── Excerpted passage
Legal Futures The best legal AI doesn't replace rules-based engines

Posted by Greg Ingino, chief technology officer at Legal Futures Associate Litera

Ingino: Hybrid approach is not a compromise

There is a belief circulating in legal tech that AI can solve everything – that large language models (LLMs) are universally superior to what came before.

I understand the appeal of that argument. The capabilities of modern AI are genuinely remarkable. But after testing these assumptions directly at Litera, I can tell you with confidence: it is not always true. In legal work, being wrong about this has real consequences.

The question legal technology companies need to be asking is not ‘Can AI do this?’ It is ‘Should AI do this and, if so, how much of it?’ The answer, more often than people expect, is a hybrid approach.

When we put LLMs to the test

Document comparison ^[1] is one of the most fundamental tasks in legal work – reviewing contracts, redlining changes and tracking amendments for compliance. Many assume that an LLM can compare two documents and produce a redline just as effectively as traditional methods. We tested that assumption. It proved not to be true.

At Litera, our rules-based comparison engines have been refined over 20 to 30 years. They are built to deliver the precision and accuracy that lawyers depend on for contract review, redlining and compliance work.

When we explored replacing these engines with AI, we found the AI could not match the reliability and consistency of our rules-based systems. Critically, it also could not handle image and table-based comparison – capabilities that matter enormously in real legal documents.

The data backs this up. Internal benchmark research ^[2] released at Legalweek 2026 by Litera compared its rules-based comparison engine against leading general-purpose LLMs – including Gemini, Claude and ChatGPT – on long-form legal documents containing tables, images, embedded objects, and headers and footers.

The results were unambiguous. General-purpose models were unable to produce usable redlines for non-text elements at all. Even on short documents, LLM text accuracy topped out at around 90%, a threshold that sounds reasonable until you consider that a single missed change in a contract can carry significant consequence.

On a 200-page document, one model’s accuracy dropped to roughly 40%.

The conclusion: LLMs can describe what changed in a document. They cannot reliably produce the legal artifact lawyers actually need.
────
── Listed entries
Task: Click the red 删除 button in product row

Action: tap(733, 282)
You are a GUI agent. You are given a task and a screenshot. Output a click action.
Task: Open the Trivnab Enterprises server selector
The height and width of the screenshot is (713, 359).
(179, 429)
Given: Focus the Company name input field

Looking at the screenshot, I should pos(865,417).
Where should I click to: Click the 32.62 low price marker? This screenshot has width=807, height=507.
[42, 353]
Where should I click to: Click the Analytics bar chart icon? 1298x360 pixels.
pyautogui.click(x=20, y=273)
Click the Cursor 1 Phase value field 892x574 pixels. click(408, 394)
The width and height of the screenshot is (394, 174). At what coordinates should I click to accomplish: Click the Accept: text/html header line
────
Exercises
1. Rewrite the paragraph of the legal AI article that begins "The data backs this up" as a shorter bulleted list, keeping its main facts.
2. Extend the legal AI article with one or two paragraphs that follow on from its last sentence.
The records are separate material, apart from the article on legal AI.

Results for the exercise
1.
- Litera released internal benchmark research at Legalweek 2026.
- It compared Litera's rules-based comparison engine with leading general-purpose LLMs, including Gemini, Claude and ChatGPT.
- The test used long-form legal documents containing tables, images, embedded objects, and headers and footers.

2.
In legal tech, you cannot afford to be ‘mostly right’ or ‘directionally accurate’. Lawyers need certainty. Compliance demands it. Clients expect it. That is not a standard general-purpose AI models are built to meet – at least not yet, and not for this.

The case for hybrid

Rather than abandoning our proven rules-based engines, we enhanced them with AI. We applied AI where it genuinely excels – natural language understanding, contextual suggestions, intelligent orchestration – while preserving the rules-based foundation that guarantees accuracy.

The result is a platform where AI and traditional precision engineering work together, each doing what it does best.

This is the thinking behind Litera One and Lito, our AI legal agent. Rather than treating AI as a wholesale replacement for existing workflows, we have turned our products into what we call ‘skills’ – discrete capabilities that can be invoked within an agentic architecture.

The AI orchestrates. The rules-based engines execute where precision is required. Lawyers get a single, intelligent interface that understands their workflow and brings the right tool at the right moment.

Not every problem needs an AI solution

We have seen this pattern repeat itself across our operations. When we applied AI to quality engineering, it was genuinely transformative. We have now written 22,000 test cases using AI, which generates close to 70% of our total tests.

The result is better product quality and freed-up engineering capacity for higher-value work. AI was the right tool for that problem.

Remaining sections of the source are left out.